Avancement dans la fonction publique : le gouvernement régularise la situation de plus d’un millier d’agents de l’État
L’exécutif béninois poursuit la mise en œuvre de la réforme de la carrière des agents publics. Réuni en conseil des ministres, il a autorisé l’avancement au 12ᵉ échelon des fonctionnaires remplissant les conditions requises, une mesure qui concerne plus d’un millier d’agents en attente de promotion.
La décision s’inscrit dans le cadre de la réforme de la fonction publique introduite par le statut général des agents de l’État, qui a réorganisé leur carrière en quinze échelons, contre douze auparavant.

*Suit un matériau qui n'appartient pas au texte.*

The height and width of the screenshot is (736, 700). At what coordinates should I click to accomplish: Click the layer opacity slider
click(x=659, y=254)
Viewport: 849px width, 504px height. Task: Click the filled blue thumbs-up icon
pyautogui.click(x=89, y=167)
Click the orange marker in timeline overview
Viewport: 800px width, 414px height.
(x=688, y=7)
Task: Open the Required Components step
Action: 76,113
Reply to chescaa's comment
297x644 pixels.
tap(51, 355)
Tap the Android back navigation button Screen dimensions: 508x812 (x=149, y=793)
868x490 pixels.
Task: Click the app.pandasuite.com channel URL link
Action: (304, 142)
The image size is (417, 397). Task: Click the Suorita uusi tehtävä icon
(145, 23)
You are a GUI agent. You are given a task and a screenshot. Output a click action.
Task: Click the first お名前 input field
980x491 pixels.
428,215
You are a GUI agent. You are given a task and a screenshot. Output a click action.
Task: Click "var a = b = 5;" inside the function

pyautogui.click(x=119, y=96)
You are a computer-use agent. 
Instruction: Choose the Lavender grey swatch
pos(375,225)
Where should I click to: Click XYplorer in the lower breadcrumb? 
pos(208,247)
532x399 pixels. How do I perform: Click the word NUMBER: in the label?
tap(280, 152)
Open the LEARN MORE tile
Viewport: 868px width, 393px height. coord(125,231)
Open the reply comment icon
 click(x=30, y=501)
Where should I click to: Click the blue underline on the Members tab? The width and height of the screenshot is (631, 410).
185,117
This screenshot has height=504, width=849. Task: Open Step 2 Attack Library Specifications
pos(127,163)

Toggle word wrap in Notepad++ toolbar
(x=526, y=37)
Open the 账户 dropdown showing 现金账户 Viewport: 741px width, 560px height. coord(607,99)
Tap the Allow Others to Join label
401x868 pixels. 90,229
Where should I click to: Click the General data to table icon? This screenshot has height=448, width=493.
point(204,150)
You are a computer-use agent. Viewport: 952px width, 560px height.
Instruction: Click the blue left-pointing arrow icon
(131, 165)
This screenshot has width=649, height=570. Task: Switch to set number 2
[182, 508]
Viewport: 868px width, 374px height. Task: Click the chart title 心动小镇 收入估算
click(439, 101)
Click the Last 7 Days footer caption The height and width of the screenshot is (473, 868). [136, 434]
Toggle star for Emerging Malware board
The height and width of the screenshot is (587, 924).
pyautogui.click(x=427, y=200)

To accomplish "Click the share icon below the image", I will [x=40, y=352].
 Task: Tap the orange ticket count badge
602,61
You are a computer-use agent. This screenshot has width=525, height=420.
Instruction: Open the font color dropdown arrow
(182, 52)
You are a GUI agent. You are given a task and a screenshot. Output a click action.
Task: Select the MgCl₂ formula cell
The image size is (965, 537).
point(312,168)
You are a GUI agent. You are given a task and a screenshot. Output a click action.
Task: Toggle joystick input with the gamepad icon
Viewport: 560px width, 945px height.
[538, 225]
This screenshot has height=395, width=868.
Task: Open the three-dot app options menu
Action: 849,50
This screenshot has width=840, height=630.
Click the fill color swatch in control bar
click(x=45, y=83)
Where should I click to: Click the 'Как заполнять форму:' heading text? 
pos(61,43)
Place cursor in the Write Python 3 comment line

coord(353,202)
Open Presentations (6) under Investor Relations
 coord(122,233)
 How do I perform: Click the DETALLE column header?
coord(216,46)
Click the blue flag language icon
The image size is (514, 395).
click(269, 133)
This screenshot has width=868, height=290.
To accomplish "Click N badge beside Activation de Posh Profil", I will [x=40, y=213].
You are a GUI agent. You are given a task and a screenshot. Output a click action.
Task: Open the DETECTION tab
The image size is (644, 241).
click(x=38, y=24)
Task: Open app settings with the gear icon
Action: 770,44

Avec cette nouvelle architecture, l’accès au 12ᵉ échelon est désormais considéré comme un avancement d’échelon, appelé à devenir automatique, et non plus comme un avancement de grade soumis au choix et au mérite.

Selon le gouvernement, la mise en œuvre de cette réforme nécessitait toutefois l’adoption de dispositions réglementaires complémentaires. Cette attente avait conduit, au 31 décembre 2025, à une situation où 1 110 agents, déjà classés au 11ᵉ échelon, demeuraient en attente de leur promotion. À travers cette autorisation de leur avancement, le gouvernement entend préserver les droits des agents concernés tout en accélérant la mise en œuvre de la réforme dans le système intégré de gestion des ressources humaines et de la paie. Également, le conseil a prévu des mesures en faveur des agents admis à la retraite dont la situation administrative n’a pas encore été régularisée. Ceux-ci bénéficieront d’une reconstitution de carrière, accompagnée d’une révision de leur pension de vieillesse, afin de prendre en compte les évolutions auxquelles ils avaient droit.
Par ailleurs, les fonctionnaires promus au 12ᵉ échelon percevront les incidences financières liées à leur avancement ainsi que les rappels de salaire correspondants. À cet effet, les ministres compétents ont été instruits de prendre toutes les dispositions nécessaires pour assurer l’application effective de cette décision.